远端缺血预处理通过GSK-3β信号调控肝缺血再灌注损伤的作用机制研究

Hepatic ischemia/reperfusion (I/R) injury is a common complication during major hepatic surgeries such as hepatic transplantation and hepatectomy. It greatly slows postoperative recovery and is a burden to medical care. Remote ischemic preconditioning (RIPC) is a novel method where ischemia followed by reperfusion of one organ which is believed to protect remote organs either due to release of biochemical messengers in the circulation or activation of nerve pathways, resulting in release of messengers that have a protective effect. However the details of cycles and phases for effective protection of RIPC remain unknown, especially in hepatic I/R. ..As RIPC is a special kind of IPC, and direct IPC has already been identified to protect organ through multiple signaling pathways during I/R, the mechanism of RIPC in regulating hepatic I/R might be associated with glycogen synthase kinase 3β (GSK3β) which has been shown to be a convergence point for the RISK and SAFE pathways and a target to both potentiate prosurvival cascades and maximize organ protection. We have demonstrated the key role of GSK-3β signaling in mitochondrial metabolism modulation during hepatic I/R (Fu et al. J Hepatol. 2014,61:812). However, the effect of GSK-3β on RIPC-related hepatic I/R protection remains exclusive...Since limb ischemia preconditioning(LIP) has identified to be an easy method in RIPC to provide effective protection in heart, kidney during I/R, we intend to use the in vivo model to further investigate the details of cycles and phases for effective protection of LIP during hepatic I/R. The direct IPC will be used as a positive protective control. Also, by utilizing siRNA technique and using selective signaling inhibitors, we aim to identify the possible signaling pathways and responsible proteins regulated by GSK-3β during RIPC. Furthermore, as direct IPC failed to protect aging liver, we plan to test the protective role of LIP on aging animals during hepatic I/R. Indeed, understanding the mechanism of RIPC in modulating GSK-3β signaling during hepatic I/R is helpful for effective hepatoprotection strategy searching and is of potential clinical significance.

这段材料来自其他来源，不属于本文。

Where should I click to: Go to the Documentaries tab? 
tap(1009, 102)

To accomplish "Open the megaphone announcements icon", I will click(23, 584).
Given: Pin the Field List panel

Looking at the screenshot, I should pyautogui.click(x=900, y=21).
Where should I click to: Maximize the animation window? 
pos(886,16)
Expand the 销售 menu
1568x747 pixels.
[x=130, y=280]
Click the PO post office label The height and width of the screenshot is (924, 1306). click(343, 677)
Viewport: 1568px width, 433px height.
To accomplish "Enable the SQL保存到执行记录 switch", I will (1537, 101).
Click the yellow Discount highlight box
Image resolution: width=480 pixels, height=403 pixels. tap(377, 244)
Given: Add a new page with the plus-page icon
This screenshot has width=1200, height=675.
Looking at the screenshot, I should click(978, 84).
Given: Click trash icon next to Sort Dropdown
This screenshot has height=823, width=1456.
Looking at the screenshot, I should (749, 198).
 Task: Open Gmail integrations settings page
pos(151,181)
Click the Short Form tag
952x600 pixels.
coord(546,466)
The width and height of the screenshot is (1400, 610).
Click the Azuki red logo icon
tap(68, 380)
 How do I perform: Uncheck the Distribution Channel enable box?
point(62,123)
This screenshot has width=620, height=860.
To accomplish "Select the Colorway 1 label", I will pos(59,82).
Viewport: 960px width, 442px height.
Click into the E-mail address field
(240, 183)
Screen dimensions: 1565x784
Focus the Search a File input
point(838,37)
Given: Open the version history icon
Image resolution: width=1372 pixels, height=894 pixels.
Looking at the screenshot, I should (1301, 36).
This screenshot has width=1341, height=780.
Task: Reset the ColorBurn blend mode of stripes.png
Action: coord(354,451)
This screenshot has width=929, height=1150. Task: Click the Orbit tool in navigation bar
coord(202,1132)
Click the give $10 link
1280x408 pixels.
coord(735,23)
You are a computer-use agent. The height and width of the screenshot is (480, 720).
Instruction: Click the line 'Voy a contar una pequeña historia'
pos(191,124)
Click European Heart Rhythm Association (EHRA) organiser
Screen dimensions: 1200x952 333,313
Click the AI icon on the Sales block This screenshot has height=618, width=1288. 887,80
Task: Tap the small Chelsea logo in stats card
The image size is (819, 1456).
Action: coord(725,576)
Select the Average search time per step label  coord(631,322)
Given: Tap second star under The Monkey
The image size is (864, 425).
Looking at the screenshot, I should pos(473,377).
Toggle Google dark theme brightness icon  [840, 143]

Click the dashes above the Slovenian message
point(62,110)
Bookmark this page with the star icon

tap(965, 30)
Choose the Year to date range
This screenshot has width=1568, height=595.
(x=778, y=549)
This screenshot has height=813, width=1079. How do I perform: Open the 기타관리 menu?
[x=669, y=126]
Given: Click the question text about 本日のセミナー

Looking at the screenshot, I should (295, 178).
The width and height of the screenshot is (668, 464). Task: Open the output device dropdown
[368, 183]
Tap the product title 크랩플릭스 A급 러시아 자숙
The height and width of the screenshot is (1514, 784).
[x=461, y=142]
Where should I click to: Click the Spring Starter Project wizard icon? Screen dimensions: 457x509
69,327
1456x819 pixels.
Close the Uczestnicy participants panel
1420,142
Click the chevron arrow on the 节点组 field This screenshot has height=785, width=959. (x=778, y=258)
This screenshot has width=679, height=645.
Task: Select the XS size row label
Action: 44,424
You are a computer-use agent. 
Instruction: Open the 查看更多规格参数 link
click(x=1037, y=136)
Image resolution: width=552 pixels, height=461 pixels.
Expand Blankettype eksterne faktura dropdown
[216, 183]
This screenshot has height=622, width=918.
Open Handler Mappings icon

缺血再灌注(I/R)损伤是临床常见病理现象，可严重影响患者预后。远端缺血预处理（RIPC）是一种新的器官保护手段，但其在肝I/R中的作用仍存在争议。以往研究显示RIPC可通过神经、体液途径调控靶器官损伤。我们前期发现下肢RIPC能诱导再灌注早期肝细胞GSK-3β磷酸化，减轻肝损伤，但机制和作用时效仍不清楚。GSK-3β是细胞内重要调控信号，前期我们证实了其在肝I/R中的关键调控作用（J Hepatol. 2014,61:812）。我们推测GSK-3β信号可能同样参与了RIPC的肝I/R保护过程。鉴于此，本课题拟通过动物模型研究下肢RIPC调控GSK-3β的信号机制及肝保护效应。通过与经典的机械缺血预处理（IPC）比较，明确RIPC的最佳方式和时效；研究GSK-3β在其中的上下游调控机制及RIPC的关键效应靶点；最后，在IPC保护缺陷的老年模型中验证RIPC的有效性，为临床肝保护提供新思路。

I/R损伤是肝部分切除及肝移植等常见的临床病理现象，可严重影响患者预后。远端缺血预处理（RIPC）是一种新的器官保护手段。.研究第一阶段课题组利用大鼠70%肝热缺血/再灌注（I/R）损伤模型，筛选最佳下肢RIPC方式，发现缺血前即刻行5min缺血、5min再灌注循环4次的下肢RIPC方式肝保护效果最佳。在对肝I/R损伤机制的研究中，课题组发现：（1）使用Salidroside能减轻大鼠肝损伤，机制与其抗氧化及线粒体保护有关，成果发表于《Eur J Pharmacol》；（2）临床上通过随机对照研究发现苹果酸醋酸林格液有围术期肝缺血保护作用，成果发表中文核心期刊《肝脏》。.第二阶段课题组研究了下肢RIPC对I/R时GSK3β活性和上下游信号及细胞功能影响。使用大鼠肝I/R模型，选择5min缺血、5min再灌注循环4次的最佳下肢RIPC方式处理动物，发现：（1）再灌注不同时段RIPC可激活肝细胞内Akt-GSK3β和cAMP-ERK1/2信号，抑制JAK2-STAT3轴；（2）上游PGE2-EP4信号介导了RIPC调控肝损伤及GSK3β相关线粒体功能过程；（3）直接激动EP4信号能通过cAMP-ERK1/2-GSK3β轴调控线粒体膜通透性转换孔（MPTP）开放，减轻肝细胞坏死和凋亡，成果发表于《Int J Mol Med》。.第三阶段课题组研究了RIPC时外泌体介导下PGE2信号调控EP4及下游GSK-3β等相关信号机制，发现直接强化体液途径，即通过脂肪干细胞外泌体（ADSCs-exo）预处理，同样能起到类似于RIPC时抑炎、抗氧化、激活细胞内cAMP-ERK1/2-GSK3β通路、保护线粒体等作用，减轻肝损伤。 .最后，课题组在老年大鼠肝I/R模型上进一步验证RIPC的保护效果及机制，发现老年肝I/R时RIPC的肝保护作用主要是通过激活ERK1/2-GSK3β信号从而调控MPTP开放，减轻肝损伤。此外，老年大鼠RIPC时血浆外泌体水平激增，后续将进一步验证其作用。.综上，本研究进一步阐明了RIPC调控肝I/R损伤的分子机制，为围术期肝损伤的防治提供了新思路；同时，在当下我国人口老龄化的大趋势下，对老龄器官保护的研究具有应用前景。上述研究成果已于国内学术会议大会报告2次，培养硕士研究生2名，研究内容后期预计还将形成SCI论文1～2篇，并参加国内学术交流1～2次。